[Pixel coordinate grounding data]
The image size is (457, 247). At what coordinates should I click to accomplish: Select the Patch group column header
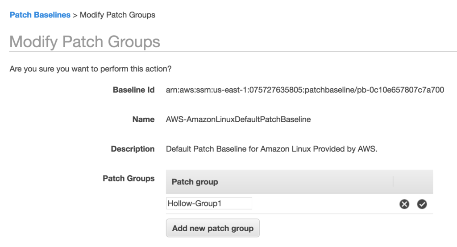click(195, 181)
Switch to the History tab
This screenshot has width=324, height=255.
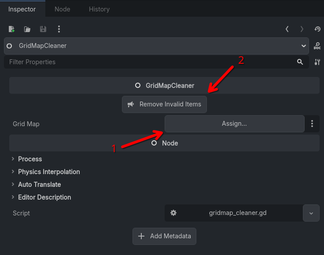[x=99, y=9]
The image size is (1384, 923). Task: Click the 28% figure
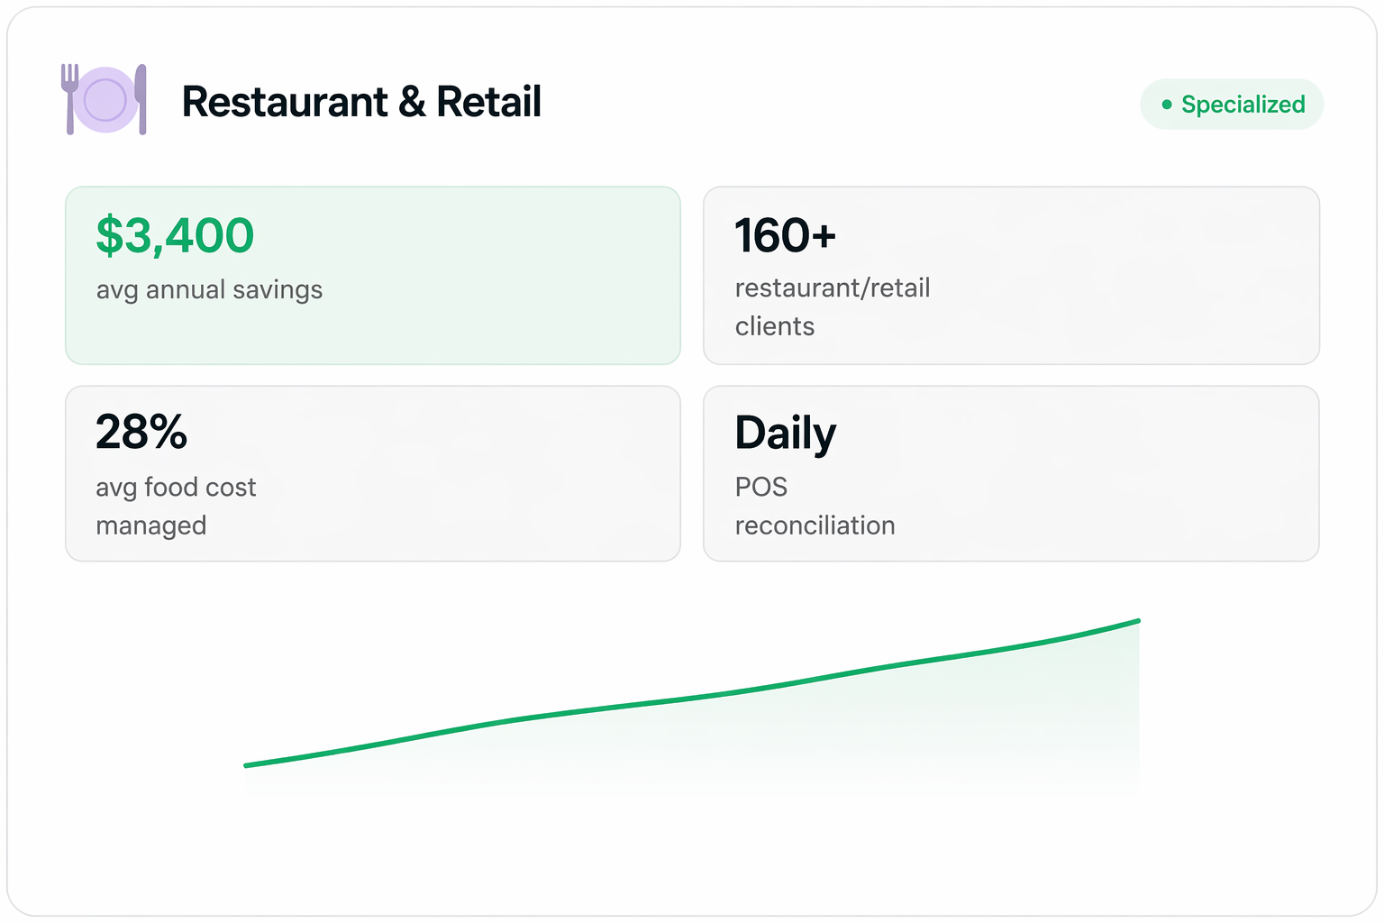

» ABOUT THIS EXERCISE
Retype every entry word for word, but do not carry over the pictures.

» SOLVED PROBLEM
The image size is (457, 247). At what coordinates should I click to accomplish: Select the Patch group column header
click(195, 181)
Switch to the History tab
This screenshot has width=324, height=255.
[x=99, y=9]
The image size is (1384, 923). Task: Click the 28% figure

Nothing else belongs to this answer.